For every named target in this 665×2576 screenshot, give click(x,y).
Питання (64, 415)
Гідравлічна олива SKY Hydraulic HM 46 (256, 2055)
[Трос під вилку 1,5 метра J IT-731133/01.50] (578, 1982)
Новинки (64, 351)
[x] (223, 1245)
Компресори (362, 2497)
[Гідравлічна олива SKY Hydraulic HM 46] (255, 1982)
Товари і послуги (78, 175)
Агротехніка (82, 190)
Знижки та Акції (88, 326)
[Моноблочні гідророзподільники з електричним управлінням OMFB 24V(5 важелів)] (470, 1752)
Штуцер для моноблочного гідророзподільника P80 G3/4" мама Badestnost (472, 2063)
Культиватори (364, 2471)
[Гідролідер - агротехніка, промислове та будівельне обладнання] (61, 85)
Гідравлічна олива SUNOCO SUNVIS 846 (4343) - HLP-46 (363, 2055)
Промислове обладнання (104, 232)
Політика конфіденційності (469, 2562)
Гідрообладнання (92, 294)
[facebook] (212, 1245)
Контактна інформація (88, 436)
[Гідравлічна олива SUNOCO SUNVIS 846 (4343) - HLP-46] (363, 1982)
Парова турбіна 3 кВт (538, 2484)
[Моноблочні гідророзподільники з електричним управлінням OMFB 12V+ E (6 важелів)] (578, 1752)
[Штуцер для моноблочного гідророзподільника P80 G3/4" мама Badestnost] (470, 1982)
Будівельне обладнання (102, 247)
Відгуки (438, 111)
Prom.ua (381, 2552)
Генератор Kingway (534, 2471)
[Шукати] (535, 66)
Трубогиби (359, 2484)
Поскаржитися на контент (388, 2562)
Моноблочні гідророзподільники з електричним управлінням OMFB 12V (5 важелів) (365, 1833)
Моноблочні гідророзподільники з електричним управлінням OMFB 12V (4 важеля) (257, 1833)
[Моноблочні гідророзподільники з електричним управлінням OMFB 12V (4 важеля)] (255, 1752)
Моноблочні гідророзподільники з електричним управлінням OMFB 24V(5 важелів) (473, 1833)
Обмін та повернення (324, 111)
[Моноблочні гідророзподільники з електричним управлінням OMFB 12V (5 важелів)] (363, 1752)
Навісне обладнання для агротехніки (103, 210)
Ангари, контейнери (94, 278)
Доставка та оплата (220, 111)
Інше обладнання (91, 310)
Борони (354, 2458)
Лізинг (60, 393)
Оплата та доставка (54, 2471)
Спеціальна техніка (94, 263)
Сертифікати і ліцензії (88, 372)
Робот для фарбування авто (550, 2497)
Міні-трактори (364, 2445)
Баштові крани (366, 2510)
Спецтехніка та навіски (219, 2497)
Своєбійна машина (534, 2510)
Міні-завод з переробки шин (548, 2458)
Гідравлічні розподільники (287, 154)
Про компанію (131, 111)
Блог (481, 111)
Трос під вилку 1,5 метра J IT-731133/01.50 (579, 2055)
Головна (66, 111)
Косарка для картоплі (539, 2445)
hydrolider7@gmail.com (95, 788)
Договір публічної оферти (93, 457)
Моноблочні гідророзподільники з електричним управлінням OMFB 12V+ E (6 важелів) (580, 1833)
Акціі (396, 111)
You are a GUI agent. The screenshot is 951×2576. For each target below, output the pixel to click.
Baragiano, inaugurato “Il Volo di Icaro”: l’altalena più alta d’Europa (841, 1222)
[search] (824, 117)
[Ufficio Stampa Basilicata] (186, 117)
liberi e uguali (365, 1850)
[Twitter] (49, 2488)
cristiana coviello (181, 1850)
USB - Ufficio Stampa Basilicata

* * * *

◆ **Your goal**:
With the line containing "Договір публічної оферти (93, 457)" as the start and the last line of the listing as the end, restate that stretch word for word and nothing else.

◆ **Result of the task**:
Договір публічної оферти (93, 457)
Моноблочні гідророзподільники з електричним управлінням OMFB 12V+ E (6 важелів) (580, 1833)
Акціі (396, 111)
You are a GUI agent. The screenshot is 951×2576. For each target below, output the pixel to click.
Baragiano, inaugurato “Il Volo di Icaro”: l’altalena più alta d’Europa (841, 1222)
[search] (824, 117)
[Ufficio Stampa Basilicata] (186, 117)
liberi e uguali (365, 1850)
[Twitter] (49, 2488)
cristiana coviello (181, 1850)
USB - Ufficio Stampa Basilicata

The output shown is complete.